• [Work order] Scan the entries for the word "menu" and return every line that has it.

• [Data for review]
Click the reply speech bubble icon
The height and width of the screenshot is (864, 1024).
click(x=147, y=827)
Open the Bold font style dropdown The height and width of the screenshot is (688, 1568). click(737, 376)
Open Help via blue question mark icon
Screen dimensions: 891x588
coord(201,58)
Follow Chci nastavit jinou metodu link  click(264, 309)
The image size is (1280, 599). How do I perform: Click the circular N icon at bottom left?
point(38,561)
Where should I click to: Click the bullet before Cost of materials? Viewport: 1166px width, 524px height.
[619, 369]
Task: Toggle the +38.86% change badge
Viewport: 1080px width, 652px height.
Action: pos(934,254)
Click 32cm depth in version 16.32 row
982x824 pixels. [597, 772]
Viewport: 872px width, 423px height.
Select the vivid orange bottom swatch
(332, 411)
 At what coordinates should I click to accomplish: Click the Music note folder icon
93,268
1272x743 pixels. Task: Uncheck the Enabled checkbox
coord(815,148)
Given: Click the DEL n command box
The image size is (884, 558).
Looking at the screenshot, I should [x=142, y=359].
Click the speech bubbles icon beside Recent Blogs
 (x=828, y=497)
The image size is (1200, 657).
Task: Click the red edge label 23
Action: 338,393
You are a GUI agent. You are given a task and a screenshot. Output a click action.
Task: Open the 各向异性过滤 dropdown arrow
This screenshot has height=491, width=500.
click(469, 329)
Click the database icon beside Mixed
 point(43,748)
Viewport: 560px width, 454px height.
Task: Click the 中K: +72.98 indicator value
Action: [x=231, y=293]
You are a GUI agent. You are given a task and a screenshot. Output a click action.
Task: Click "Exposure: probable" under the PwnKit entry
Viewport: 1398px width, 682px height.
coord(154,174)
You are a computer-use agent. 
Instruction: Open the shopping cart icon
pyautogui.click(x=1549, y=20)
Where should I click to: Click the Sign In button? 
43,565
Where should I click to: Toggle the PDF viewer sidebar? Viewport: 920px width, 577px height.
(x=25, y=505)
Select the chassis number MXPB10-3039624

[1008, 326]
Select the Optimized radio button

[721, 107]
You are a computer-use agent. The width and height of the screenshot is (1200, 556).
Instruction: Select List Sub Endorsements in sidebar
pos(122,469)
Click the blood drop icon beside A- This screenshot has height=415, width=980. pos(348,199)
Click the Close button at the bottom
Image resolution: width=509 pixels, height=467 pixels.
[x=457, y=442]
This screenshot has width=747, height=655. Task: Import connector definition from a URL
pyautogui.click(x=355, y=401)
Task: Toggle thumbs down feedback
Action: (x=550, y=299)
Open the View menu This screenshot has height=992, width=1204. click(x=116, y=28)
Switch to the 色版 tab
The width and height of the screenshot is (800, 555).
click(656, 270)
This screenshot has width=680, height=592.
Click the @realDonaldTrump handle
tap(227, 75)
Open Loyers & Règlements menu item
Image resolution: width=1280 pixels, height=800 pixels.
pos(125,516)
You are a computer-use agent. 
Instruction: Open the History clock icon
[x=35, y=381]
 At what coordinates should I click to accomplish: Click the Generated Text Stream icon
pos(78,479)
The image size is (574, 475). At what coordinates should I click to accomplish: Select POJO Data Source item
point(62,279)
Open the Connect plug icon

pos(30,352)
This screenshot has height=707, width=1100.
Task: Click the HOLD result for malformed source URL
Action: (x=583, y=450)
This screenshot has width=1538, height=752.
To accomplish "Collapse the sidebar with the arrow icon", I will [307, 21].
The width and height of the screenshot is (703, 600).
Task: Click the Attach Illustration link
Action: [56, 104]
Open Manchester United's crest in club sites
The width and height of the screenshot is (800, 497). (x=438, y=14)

• [Finished exercise]
Open the View menu This screenshot has height=992, width=1204. click(x=116, y=28)
Open Loyers & Règlements menu item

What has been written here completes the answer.